Print the records again, matching each line exactly.

[DATA FOR THIS TASK]

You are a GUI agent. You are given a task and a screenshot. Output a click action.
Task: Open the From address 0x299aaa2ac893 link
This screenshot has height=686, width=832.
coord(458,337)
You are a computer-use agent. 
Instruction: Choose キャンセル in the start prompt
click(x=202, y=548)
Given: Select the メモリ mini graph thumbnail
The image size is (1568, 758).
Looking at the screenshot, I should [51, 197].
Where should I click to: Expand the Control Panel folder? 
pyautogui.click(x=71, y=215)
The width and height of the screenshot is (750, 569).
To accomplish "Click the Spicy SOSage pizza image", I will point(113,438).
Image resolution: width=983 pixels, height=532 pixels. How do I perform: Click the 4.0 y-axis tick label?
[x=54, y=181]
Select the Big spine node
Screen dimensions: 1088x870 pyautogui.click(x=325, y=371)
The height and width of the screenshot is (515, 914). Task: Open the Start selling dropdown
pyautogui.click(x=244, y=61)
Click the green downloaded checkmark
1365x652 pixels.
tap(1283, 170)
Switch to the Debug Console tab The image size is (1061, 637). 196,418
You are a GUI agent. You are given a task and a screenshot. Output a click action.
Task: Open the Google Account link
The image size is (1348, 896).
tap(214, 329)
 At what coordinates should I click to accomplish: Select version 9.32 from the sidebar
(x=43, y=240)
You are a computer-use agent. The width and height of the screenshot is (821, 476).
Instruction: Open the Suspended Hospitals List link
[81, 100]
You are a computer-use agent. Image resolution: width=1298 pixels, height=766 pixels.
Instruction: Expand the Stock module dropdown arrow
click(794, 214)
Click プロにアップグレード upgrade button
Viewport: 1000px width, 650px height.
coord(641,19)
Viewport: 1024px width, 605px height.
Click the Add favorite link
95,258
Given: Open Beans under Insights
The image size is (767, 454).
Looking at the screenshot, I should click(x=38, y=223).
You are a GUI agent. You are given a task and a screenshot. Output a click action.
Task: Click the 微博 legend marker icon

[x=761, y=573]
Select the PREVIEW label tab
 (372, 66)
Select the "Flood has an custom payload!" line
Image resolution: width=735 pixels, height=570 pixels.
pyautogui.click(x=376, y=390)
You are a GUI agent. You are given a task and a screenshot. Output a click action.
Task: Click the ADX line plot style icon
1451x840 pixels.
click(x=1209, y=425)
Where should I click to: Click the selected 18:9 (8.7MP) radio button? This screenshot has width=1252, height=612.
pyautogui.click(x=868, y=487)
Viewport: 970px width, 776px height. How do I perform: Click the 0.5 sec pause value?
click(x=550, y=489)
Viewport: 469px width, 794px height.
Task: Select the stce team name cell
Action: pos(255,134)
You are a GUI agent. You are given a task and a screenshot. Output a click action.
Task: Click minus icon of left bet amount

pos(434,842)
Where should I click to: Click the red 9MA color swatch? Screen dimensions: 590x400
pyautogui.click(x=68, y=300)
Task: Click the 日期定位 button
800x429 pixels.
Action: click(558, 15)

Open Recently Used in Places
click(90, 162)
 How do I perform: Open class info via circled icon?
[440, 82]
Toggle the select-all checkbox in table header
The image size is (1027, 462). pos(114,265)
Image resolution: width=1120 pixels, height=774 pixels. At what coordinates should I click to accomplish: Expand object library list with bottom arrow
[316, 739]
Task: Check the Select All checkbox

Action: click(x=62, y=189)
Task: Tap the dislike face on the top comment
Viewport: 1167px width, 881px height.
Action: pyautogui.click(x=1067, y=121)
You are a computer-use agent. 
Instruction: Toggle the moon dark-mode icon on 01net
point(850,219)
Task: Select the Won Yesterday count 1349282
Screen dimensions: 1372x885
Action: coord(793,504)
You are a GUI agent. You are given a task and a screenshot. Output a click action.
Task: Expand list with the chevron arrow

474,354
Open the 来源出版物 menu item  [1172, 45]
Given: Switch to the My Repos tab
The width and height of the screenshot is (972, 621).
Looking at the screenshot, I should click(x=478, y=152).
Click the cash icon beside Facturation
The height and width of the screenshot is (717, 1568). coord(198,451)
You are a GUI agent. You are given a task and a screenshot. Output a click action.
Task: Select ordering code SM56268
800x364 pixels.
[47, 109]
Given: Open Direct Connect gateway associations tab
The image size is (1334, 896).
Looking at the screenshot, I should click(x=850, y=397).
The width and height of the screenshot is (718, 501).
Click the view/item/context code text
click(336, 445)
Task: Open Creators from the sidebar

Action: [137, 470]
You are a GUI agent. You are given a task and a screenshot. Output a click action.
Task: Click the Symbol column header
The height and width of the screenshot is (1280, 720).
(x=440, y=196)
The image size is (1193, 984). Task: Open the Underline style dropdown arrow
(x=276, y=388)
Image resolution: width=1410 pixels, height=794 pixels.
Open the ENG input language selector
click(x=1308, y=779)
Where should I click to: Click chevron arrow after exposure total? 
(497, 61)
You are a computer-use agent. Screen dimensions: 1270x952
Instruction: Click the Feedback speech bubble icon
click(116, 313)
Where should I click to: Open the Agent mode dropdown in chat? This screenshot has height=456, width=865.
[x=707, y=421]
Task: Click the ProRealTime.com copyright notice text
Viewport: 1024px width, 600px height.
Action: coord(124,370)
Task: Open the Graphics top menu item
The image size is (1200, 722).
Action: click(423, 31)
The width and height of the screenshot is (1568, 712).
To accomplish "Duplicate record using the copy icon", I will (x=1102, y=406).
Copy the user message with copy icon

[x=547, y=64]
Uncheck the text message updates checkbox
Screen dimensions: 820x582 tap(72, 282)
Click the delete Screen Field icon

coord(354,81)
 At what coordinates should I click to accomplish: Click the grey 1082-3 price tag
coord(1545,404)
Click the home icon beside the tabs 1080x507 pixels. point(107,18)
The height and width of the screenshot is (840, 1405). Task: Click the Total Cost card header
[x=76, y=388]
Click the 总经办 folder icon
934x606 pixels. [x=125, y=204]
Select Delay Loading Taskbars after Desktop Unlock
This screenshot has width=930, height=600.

[/DATA FOR THIS TASK]

• WRITTEN SOLUTION:
You are a GUI agent. You are given a task and a screenshot. Output a click action.
Task: Open the From address 0x299aaa2ac893 link
This screenshot has height=686, width=832.
coord(458,337)
You are a computer-use agent. 
Instruction: Choose キャンセル in the start prompt
click(x=202, y=548)
Given: Select the メモリ mini graph thumbnail
The image size is (1568, 758).
Looking at the screenshot, I should [51, 197].
Where should I click to: Expand the Control Panel folder? 
pyautogui.click(x=71, y=215)
The width and height of the screenshot is (750, 569).
To accomplish "Click the Spicy SOSage pizza image", I will point(113,438).
Image resolution: width=983 pixels, height=532 pixels. How do I perform: Click the 4.0 y-axis tick label?
[x=54, y=181]
Select the Big spine node
Screen dimensions: 1088x870 pyautogui.click(x=325, y=371)
The height and width of the screenshot is (515, 914). Task: Open the Start selling dropdown
pyautogui.click(x=244, y=61)
Click the green downloaded checkmark
1365x652 pixels.
tap(1283, 170)
Switch to the Debug Console tab The image size is (1061, 637). 196,418
You are a GUI agent. You are given a task and a screenshot. Output a click action.
Task: Open the Google Account link
The image size is (1348, 896).
tap(214, 329)
 At what coordinates should I click to accomplish: Select version 9.32 from the sidebar
(x=43, y=240)
You are a computer-use agent. The width and height of the screenshot is (821, 476).
Instruction: Open the Suspended Hospitals List link
[81, 100]
You are a computer-use agent. Image resolution: width=1298 pixels, height=766 pixels.
Instruction: Expand the Stock module dropdown arrow
click(794, 214)
Click プロにアップグレード upgrade button
Viewport: 1000px width, 650px height.
coord(641,19)
Viewport: 1024px width, 605px height.
Click the Add favorite link
95,258
Given: Open Beans under Insights
The image size is (767, 454).
Looking at the screenshot, I should click(x=38, y=223).
You are a GUI agent. You are given a task and a screenshot. Output a click action.
Task: Click the 微博 legend marker icon

[x=761, y=573]
Select the PREVIEW label tab
 (372, 66)
Select the "Flood has an custom payload!" line
Image resolution: width=735 pixels, height=570 pixels.
pyautogui.click(x=376, y=390)
You are a GUI agent. You are given a task and a screenshot. Output a click action.
Task: Click the ADX line plot style icon
1451x840 pixels.
click(x=1209, y=425)
Where should I click to: Click the selected 18:9 (8.7MP) radio button? This screenshot has width=1252, height=612.
pyautogui.click(x=868, y=487)
Viewport: 970px width, 776px height. How do I perform: Click the 0.5 sec pause value?
click(x=550, y=489)
Viewport: 469px width, 794px height.
Task: Select the stce team name cell
Action: pos(255,134)
You are a GUI agent. You are given a task and a screenshot. Output a click action.
Task: Click minus icon of left bet amount

pos(434,842)
Where should I click to: Click the red 9MA color swatch? Screen dimensions: 590x400
pyautogui.click(x=68, y=300)
Task: Click the 日期定位 button
800x429 pixels.
Action: click(558, 15)

Open Recently Used in Places
click(90, 162)
 How do I perform: Open class info via circled icon?
[440, 82]
Toggle the select-all checkbox in table header
The image size is (1027, 462). pos(114,265)
Image resolution: width=1120 pixels, height=774 pixels. At what coordinates should I click to accomplish: Expand object library list with bottom arrow
[316, 739]
Task: Check the Select All checkbox

Action: click(x=62, y=189)
Task: Tap the dislike face on the top comment
Viewport: 1167px width, 881px height.
Action: pyautogui.click(x=1067, y=121)
You are a computer-use agent. 
Instruction: Toggle the moon dark-mode icon on 01net
point(850,219)
Task: Select the Won Yesterday count 1349282
Screen dimensions: 1372x885
Action: coord(793,504)
You are a GUI agent. You are given a task and a screenshot. Output a click action.
Task: Expand list with the chevron arrow

474,354
Open the 来源出版物 menu item  [1172, 45]
Given: Switch to the My Repos tab
The width and height of the screenshot is (972, 621).
Looking at the screenshot, I should click(x=478, y=152).
Click the cash icon beside Facturation
The height and width of the screenshot is (717, 1568). coord(198,451)
You are a GUI agent. You are given a task and a screenshot. Output a click action.
Task: Select ordering code SM56268
800x364 pixels.
[47, 109]
Given: Open Direct Connect gateway associations tab
The image size is (1334, 896).
Looking at the screenshot, I should click(x=850, y=397).
The width and height of the screenshot is (718, 501).
Click the view/item/context code text
click(336, 445)
Task: Open Creators from the sidebar

Action: [137, 470]
You are a GUI agent. You are given a task and a screenshot. Output a click action.
Task: Click the Symbol column header
The height and width of the screenshot is (1280, 720).
(x=440, y=196)
The image size is (1193, 984). Task: Open the Underline style dropdown arrow
(x=276, y=388)
Image resolution: width=1410 pixels, height=794 pixels.
Open the ENG input language selector
click(x=1308, y=779)
Where should I click to: Click chevron arrow after exposure total? 
(497, 61)
You are a computer-use agent. Screen dimensions: 1270x952
Instruction: Click the Feedback speech bubble icon
click(116, 313)
Where should I click to: Open the Agent mode dropdown in chat? This screenshot has height=456, width=865.
[x=707, y=421]
Task: Click the ProRealTime.com copyright notice text
Viewport: 1024px width, 600px height.
Action: coord(124,370)
Task: Open the Graphics top menu item
The image size is (1200, 722).
Action: click(423, 31)
The width and height of the screenshot is (1568, 712).
To accomplish "Duplicate record using the copy icon", I will (x=1102, y=406).
Copy the user message with copy icon

[x=547, y=64]
Uncheck the text message updates checkbox
Screen dimensions: 820x582 tap(72, 282)
Click the delete Screen Field icon

coord(354,81)
 At what coordinates should I click to accomplish: Click the grey 1082-3 price tag
coord(1545,404)
Click the home icon beside the tabs 1080x507 pixels. point(107,18)
The height and width of the screenshot is (840, 1405). Task: Click the Total Cost card header
[x=76, y=388]
Click the 总经办 folder icon
934x606 pixels. [x=125, y=204]
Select Delay Loading Taskbars after Desktop Unlock
This screenshot has width=930, height=600.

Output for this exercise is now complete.